Beazer Homes USA, Inc. (NYSE: BZH) (www.beazer.com) today announced
results for the quarter ended June 30, 2006. Highlights of the
quarter are as follows: Quarter Ended June 30, 2006 -- Net income
of $102.6 million, or $2.37 per diluted share, compared to net
income of $112.7 million, or $2.50 per diluted share in the prior
year's third quarter. -- Home closings: 4,156, compared to 4,631 in
the prior year. -- Total revenues: $1.20 billion, compared to $1.29
billion in the prior year. -- Operating income margin: 13.0%,
compared to 13.8% in the prior year. -- New orders: 4,378 homes,
compared to 5,202 in the prior year. -- Backlog at 6/30/06: 9,449
homes with a sales value of $2.85 billion, compared to 10,635 homes
with a sales value of $3.12 billion at 6/30/05. -- Repurchased 1.07
million shares for approximately $50.1 million; year-to-date share
repurchases totaled 3.09 million for $183.3 million. "Beazer Homes
delivered solid fiscal third quarter financial results in an
increasingly difficult housing market," said President and Chief
Executive Officer, Ian J. McCarthy. "Across the country, the
housing markets that had experienced rapid price appreciation have
seen significant increases in cancellation rates and resale home
inventories. While it is difficult to predict the duration of these
current market trends, our broad geographic and product diversity,
coupled with our commitment to profitability and prudent capital
allocation, should position us well for the future. We continue to
believe that the long-term industry fundamentals, based on
demographic driven demand and employment trends, together with
further supply constraints, remain compelling." Total home closings
declined 10.3% from the prior year as decreases in closings in the
West and Florida homebuilding segments were offset partially by
increases in the Mid-Atlantic, Southeast and Other homebuilding
segments. Net new home orders totaled 4,378 homes for the quarter,
a decline of 15.8% from the third quarter of the prior year.

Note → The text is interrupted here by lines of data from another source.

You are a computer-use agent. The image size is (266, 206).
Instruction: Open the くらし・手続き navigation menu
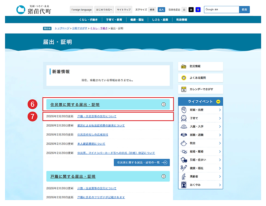click(x=88, y=20)
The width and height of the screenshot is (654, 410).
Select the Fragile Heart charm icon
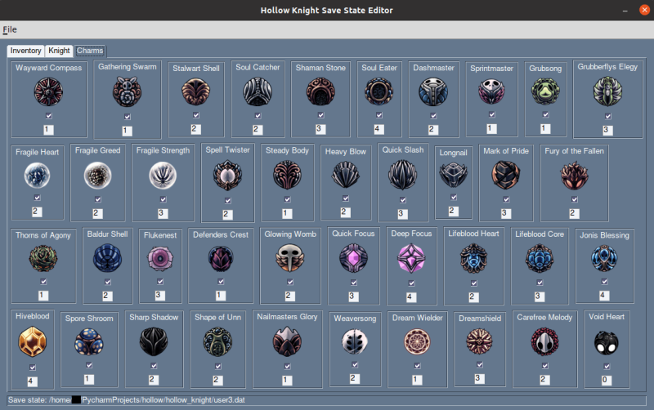click(37, 176)
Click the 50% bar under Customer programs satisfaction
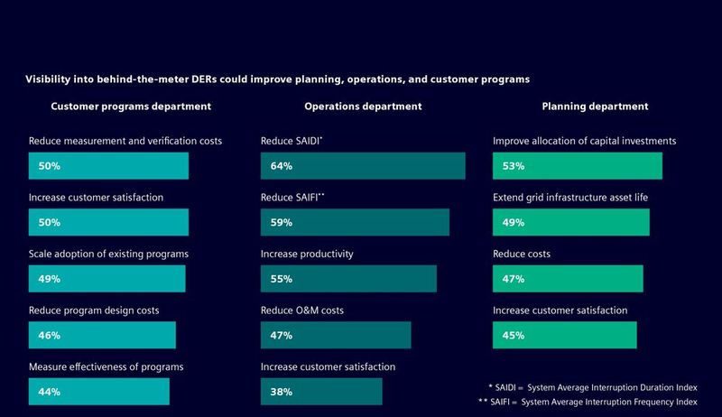Screen dimensions: 722x417 click(108, 222)
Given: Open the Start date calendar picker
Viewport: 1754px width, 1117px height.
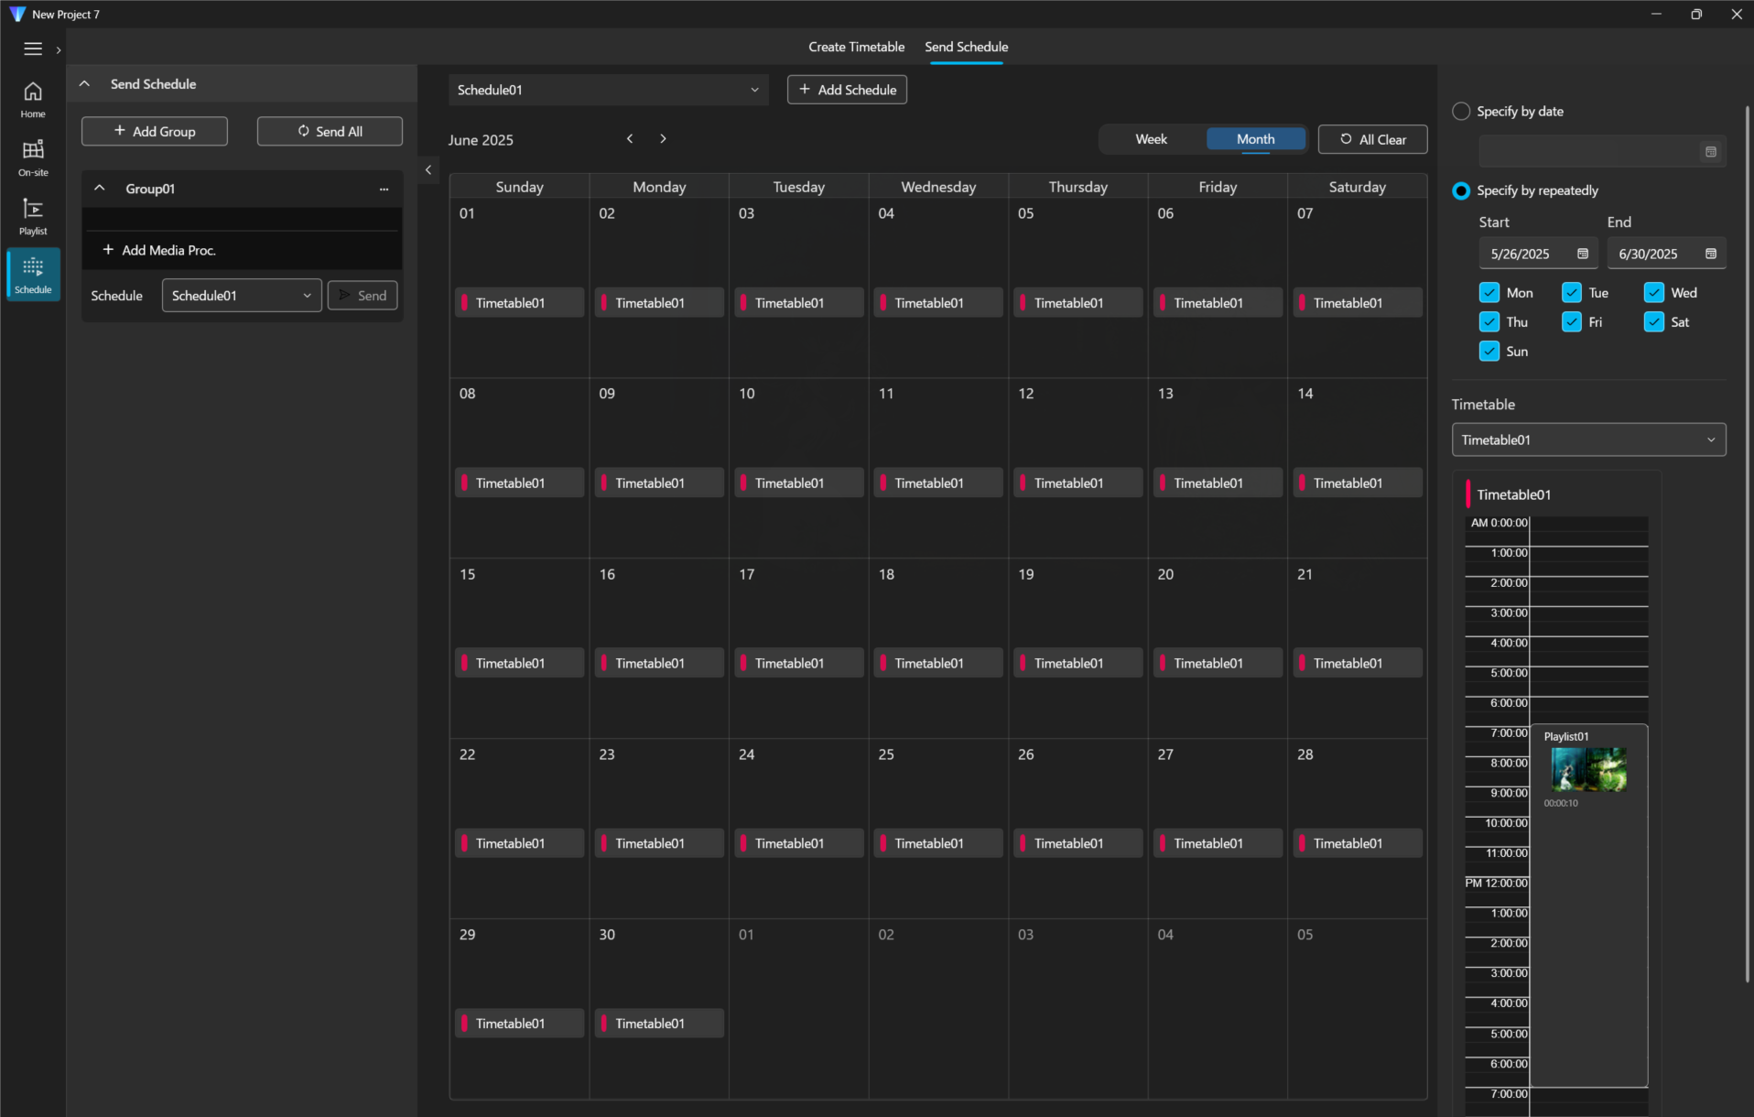Looking at the screenshot, I should [x=1583, y=254].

Increases in several markets in the Southeast homebuilding segment
and Texas in the Other homebuilding segment were offset primarily
by significantly decreased new home orders in the West and Florida
homebuilding segments. Conditions in each of the company's major
markets have become considerably more challenging as the seasonal
strengthening of sales trends did not materialize to the extent
previously anticipated and historically experienced. The company
achieved an operating income margin of 13.0% in the third quarter,
a decline of 80 basis points from the prior year, as a result of a
higher percentage of closings from lower margin markets, higher
market driven sales incentives and costs associated with exiting
markets and land option contracts no longer meeting the company's
return criteria. These costs were offset by both a reduction in
warranty accruals and insurance recoveries related to progress made
in resolving the Trinity Homes warranty issue. Capital Allocation
Initiatives, Liquidity and Share Repurchases "While the current
market environment is more challenging than anticipated earlier in
the year, we remain focused on the value drivers which we believe
will benefit us in the long term," said James O'Leary, Executive
Vice President and Chief Financial Officer. "During the quarter, we
exited less profitable markets and positions while raising the
liquidity required to take advantage of the opportunities that will
generate meaningfully higher returns in the future. The increase in
our revolving credit facility and the two debt offerings completed
this quarter meaningfully strengthened our financial position and
liquidity, positioning us for the eventual upturn. We will continue
to focus on opportunistically growing our business while prudently
returning capital to our shareholders during this more challenging
period." The results for the quarter included approximately $11
million in pre-tax charges to write off land options and exit
positions that were no longer providing sufficient returns. The
company also incurred approximately $1 million of additional
pre-tax charges during the quarter to exit land positions and close
its operations in Ft. Wayne and Lafayette, Indiana while
significantly downsizing its operations in Memphis, Tenn.
Collectively, these actions will focus the company's spending on
its highest value opportunities. During the third quarter of fiscal
2006, the company repurchased 1,069,100 shares of its common stock
under its 10 million share repurchase authorization for
approximately $50.1 million or $46.88 per share. Year to date, the
company has repurchased 3,090,900 shares, for a total of $183.3
million. At June 30, net debt to total capitalization stood at 52%.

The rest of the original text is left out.